With Less and Less Brain
In January 2000, Sehgal and her colleagues published their paper [doi.org] asserting that flies were sleeping. That March, Shaw and colleagues published their parallel work [doi.org] confirming the claim. The field was still reluctant to admit that true sleep existed in invertebrates, and that human sleep could be usefully studied using flies, Shaw says. But the flies proved their worth. Today more than 50 labs use flies to study sleep, generating findings that suggest that sleep has a set of core features present across the animal kingdom. And biologists did not stop with flies. “Once we showed that flies slept,” Shaw said, “then it became possible to say that anything slept.”
The sleep that researchers studied in other species was not always similar to the standard human variety. Dolphins and migrating birds [doi.org] can send half their brain to sleep while appearing awake, researchers realized. Elephants spend almost every hour awake, while little brown bats spend almost every hour asleep [doi.org].
In 2008, David Raizen and his colleagues even reported sleep in Caenorhabditis elegans [doi.org], the roundworm widely used as a model organism in biology laboratories. They have only 959 body cells (apart from their gonads), with 302 neurons that are mostly gathered in several clusters in the head. Unlike many other creatures, C. elegans does not sleep for a portion of every day of its life. Instead, it sleeps for short bouts during its development. It also sleeps after periods of stress as an adult.

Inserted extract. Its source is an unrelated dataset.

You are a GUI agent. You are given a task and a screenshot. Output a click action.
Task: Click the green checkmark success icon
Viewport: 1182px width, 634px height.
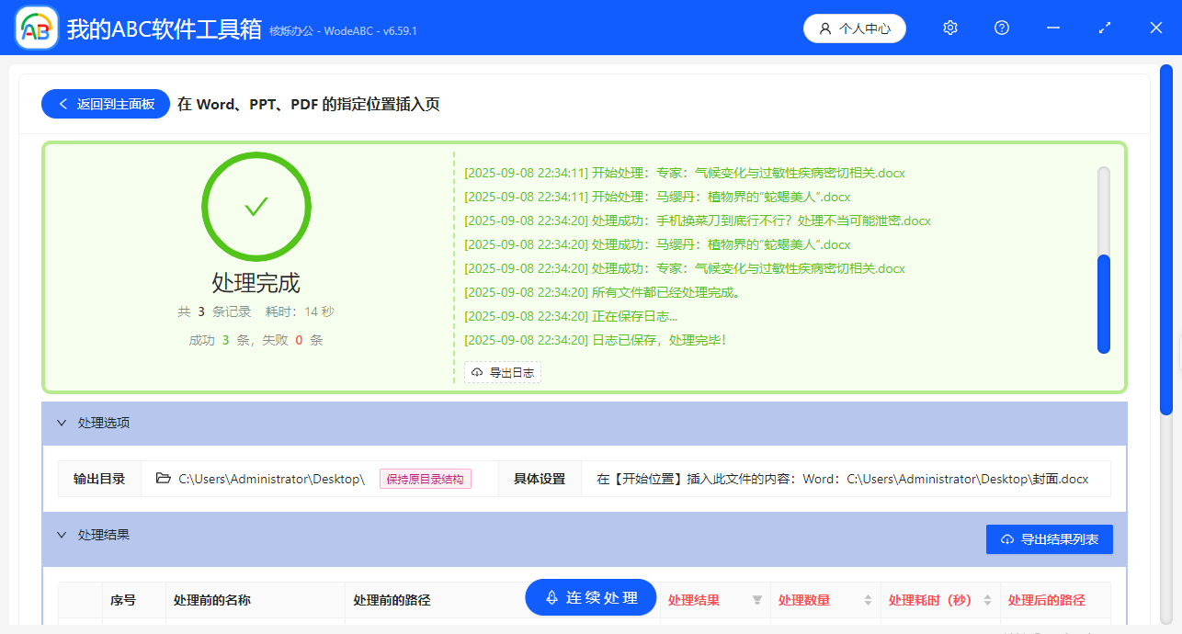tap(256, 207)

The evidence for sleep in creatures with minimal nervous systems seemed to reach a new high about five years ago with studies of jellyfish. The Cassiopea jellies, about four inches long, spend most of their time upside down, tentacles reaching toward the ocean surface, and pulsating to push seawater through their bodies. When Michael Abrams, now a fellow at the University of California, Berkeley, and two other graduate students at the California Institute of Technology asked if Cassiopea might sleep, they were continuing the line of inquiry that Tobler had followed when she studied cockroaches, investigating whether sleep exists in ever simpler organisms. If jellyfish sleep, that suggests sleep may have evolved more than 1 billion years ago and could be a fundamental function of almost all organisms in the animal kingdom, many of which do not have brains.